"And if it still rains?"
"Come all the same. But I must fly."
He pressed Durtal's hand and was gone.
[!-- Page 92 --]CHAPTER VI.
"Yes, I know when I confessed in her presence that I did not yet know of which Saint I might write the history, Madame Bavoil—dear Madame Bavoil, as the Abbé Gévresin calls her—exclaimed: 'The life of Jeanne de Matel! Why not?'
"But it is a biography that is not easy to deal with or that can be lightly handled," said Durtal to himself, as he arranged the notes he had collected by degrees as bearing on this Venerable woman.
And he sat meditating.
"What is quite unintelligible," said he to himself, "is the disproportion between the promises made to her by Jesus and the results achieved. Never, I really believe, have so many tribulations and hindrances, or so much ill-fortune attended the founding of a new Order. Jeanne spent her days on the high roads, running from one monastery to another, and toil as she would to dig up the conventual soil, nothing would grow.
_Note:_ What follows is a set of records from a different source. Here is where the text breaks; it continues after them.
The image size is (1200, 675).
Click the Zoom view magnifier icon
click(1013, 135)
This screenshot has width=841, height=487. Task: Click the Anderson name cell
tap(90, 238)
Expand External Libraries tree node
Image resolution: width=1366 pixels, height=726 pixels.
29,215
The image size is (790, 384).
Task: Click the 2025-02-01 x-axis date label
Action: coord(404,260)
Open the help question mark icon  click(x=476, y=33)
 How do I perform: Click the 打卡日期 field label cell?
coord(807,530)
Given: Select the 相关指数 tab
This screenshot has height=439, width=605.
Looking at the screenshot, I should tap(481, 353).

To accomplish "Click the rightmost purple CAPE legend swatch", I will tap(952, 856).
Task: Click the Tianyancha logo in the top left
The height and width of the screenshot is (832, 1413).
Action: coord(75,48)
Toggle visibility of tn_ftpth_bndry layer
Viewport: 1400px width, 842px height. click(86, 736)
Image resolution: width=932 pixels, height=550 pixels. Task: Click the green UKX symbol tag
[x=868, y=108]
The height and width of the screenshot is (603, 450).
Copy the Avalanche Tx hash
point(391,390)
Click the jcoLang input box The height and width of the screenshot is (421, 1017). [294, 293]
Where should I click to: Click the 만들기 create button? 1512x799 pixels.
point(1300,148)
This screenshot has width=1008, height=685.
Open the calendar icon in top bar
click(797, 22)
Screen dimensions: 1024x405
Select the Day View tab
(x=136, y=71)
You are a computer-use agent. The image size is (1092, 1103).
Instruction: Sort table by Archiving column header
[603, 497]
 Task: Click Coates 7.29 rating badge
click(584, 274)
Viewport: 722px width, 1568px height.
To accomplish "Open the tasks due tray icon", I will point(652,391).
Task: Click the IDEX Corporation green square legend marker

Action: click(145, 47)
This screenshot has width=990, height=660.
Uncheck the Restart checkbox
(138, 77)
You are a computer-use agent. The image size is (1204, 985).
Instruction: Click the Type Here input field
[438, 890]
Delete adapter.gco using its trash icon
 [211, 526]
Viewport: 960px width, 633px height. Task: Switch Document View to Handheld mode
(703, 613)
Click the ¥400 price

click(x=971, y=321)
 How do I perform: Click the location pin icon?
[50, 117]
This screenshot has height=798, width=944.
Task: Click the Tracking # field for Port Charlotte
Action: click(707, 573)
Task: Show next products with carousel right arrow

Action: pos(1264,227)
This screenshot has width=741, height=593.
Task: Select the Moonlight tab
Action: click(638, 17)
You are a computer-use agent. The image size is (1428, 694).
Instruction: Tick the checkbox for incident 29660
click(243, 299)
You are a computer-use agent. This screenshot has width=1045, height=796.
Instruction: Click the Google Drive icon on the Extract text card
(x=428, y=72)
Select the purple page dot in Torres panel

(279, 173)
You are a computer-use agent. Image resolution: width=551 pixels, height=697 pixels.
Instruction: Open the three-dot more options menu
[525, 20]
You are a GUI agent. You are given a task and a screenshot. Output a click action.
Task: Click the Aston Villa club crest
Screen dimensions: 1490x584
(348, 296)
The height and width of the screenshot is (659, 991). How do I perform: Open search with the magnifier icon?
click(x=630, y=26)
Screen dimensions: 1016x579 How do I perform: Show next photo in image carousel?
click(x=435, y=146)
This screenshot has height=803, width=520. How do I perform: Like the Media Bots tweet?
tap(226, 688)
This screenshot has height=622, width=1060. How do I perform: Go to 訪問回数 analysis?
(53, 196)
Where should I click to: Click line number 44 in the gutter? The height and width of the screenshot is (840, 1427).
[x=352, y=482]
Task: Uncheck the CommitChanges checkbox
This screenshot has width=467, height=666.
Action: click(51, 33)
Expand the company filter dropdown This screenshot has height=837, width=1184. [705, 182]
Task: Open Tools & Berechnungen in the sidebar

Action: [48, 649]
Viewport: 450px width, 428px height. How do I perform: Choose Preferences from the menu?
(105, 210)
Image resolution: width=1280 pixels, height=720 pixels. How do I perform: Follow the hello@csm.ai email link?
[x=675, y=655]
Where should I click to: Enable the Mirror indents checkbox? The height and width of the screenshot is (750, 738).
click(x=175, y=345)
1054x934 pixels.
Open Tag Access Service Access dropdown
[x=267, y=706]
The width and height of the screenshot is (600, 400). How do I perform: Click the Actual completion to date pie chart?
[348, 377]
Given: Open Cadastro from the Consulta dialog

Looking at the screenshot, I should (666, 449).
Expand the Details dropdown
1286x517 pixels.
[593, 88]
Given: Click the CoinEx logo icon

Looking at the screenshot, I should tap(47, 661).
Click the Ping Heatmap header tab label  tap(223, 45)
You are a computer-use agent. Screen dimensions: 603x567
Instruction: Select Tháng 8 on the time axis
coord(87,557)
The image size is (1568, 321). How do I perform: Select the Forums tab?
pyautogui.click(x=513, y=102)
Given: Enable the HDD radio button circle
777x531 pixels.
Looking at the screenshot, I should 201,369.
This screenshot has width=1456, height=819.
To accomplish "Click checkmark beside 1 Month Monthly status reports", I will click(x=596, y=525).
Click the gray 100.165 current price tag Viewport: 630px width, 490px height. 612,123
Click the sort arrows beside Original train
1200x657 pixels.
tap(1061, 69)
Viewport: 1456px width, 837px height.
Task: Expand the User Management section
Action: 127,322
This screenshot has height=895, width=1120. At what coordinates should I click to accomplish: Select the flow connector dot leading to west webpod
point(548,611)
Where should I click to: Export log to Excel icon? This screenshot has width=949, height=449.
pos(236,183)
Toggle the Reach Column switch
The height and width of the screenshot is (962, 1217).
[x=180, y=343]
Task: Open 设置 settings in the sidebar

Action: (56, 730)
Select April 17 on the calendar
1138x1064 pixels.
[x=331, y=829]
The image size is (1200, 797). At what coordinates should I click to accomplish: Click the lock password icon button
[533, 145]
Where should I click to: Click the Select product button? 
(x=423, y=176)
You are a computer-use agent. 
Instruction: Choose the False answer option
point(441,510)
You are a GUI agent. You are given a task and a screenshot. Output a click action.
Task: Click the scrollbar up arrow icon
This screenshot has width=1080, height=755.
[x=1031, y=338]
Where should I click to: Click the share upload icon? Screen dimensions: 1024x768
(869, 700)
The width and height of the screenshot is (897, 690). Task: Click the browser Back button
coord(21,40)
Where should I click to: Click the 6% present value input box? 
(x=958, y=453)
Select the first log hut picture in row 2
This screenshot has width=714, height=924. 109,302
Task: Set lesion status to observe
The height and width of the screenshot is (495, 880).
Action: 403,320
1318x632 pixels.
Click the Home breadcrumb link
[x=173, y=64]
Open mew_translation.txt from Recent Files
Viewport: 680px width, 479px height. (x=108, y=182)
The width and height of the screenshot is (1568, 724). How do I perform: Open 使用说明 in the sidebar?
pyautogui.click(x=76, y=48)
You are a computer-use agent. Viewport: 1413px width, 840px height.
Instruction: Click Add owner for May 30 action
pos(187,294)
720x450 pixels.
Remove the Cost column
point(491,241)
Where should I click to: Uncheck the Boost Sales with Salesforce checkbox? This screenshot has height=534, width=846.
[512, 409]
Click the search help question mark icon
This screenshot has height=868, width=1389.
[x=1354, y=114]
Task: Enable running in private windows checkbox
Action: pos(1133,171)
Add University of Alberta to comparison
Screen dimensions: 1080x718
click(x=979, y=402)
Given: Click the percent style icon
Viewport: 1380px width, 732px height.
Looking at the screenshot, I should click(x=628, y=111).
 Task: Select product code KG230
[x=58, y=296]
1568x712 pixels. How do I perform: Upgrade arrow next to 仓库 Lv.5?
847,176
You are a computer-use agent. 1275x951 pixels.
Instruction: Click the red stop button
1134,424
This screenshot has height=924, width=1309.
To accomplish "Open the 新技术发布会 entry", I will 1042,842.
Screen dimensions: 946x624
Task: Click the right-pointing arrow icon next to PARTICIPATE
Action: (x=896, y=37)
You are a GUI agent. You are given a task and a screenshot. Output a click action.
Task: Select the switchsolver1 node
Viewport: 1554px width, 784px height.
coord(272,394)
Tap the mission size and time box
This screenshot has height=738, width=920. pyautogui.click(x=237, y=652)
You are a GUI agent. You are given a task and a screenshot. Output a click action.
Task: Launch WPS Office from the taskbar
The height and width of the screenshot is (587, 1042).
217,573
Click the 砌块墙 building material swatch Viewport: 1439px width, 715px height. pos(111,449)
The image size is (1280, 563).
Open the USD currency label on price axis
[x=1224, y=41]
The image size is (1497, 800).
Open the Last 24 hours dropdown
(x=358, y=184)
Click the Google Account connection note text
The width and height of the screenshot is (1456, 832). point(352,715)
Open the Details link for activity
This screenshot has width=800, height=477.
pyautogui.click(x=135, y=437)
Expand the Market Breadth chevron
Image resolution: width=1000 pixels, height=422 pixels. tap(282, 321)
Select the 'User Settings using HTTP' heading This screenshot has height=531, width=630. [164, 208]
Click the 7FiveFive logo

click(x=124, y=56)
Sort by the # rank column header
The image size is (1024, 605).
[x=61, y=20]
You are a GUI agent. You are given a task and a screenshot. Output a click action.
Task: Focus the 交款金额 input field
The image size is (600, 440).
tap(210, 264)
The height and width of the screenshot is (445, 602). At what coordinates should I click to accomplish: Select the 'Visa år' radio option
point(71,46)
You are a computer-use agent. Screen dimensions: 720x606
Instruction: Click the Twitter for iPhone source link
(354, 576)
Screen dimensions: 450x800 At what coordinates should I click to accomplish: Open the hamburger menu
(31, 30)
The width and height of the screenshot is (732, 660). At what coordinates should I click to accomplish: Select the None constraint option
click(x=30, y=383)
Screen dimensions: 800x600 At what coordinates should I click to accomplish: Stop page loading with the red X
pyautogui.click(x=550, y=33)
She could not even assume the habit of her Institution, or at any rate only a few minutes before her death, for, in order to travel with greater ease all over France, she wore the livery of a world she abominated, and to which she appealed in vain in the name of the Lord to take an interest in the formation of her cloister. Unhappy woman! She went to Court—as her confessor Father de Gibalin bears witness, while he testifies that he had never known a humbler soul—as others go to the stake.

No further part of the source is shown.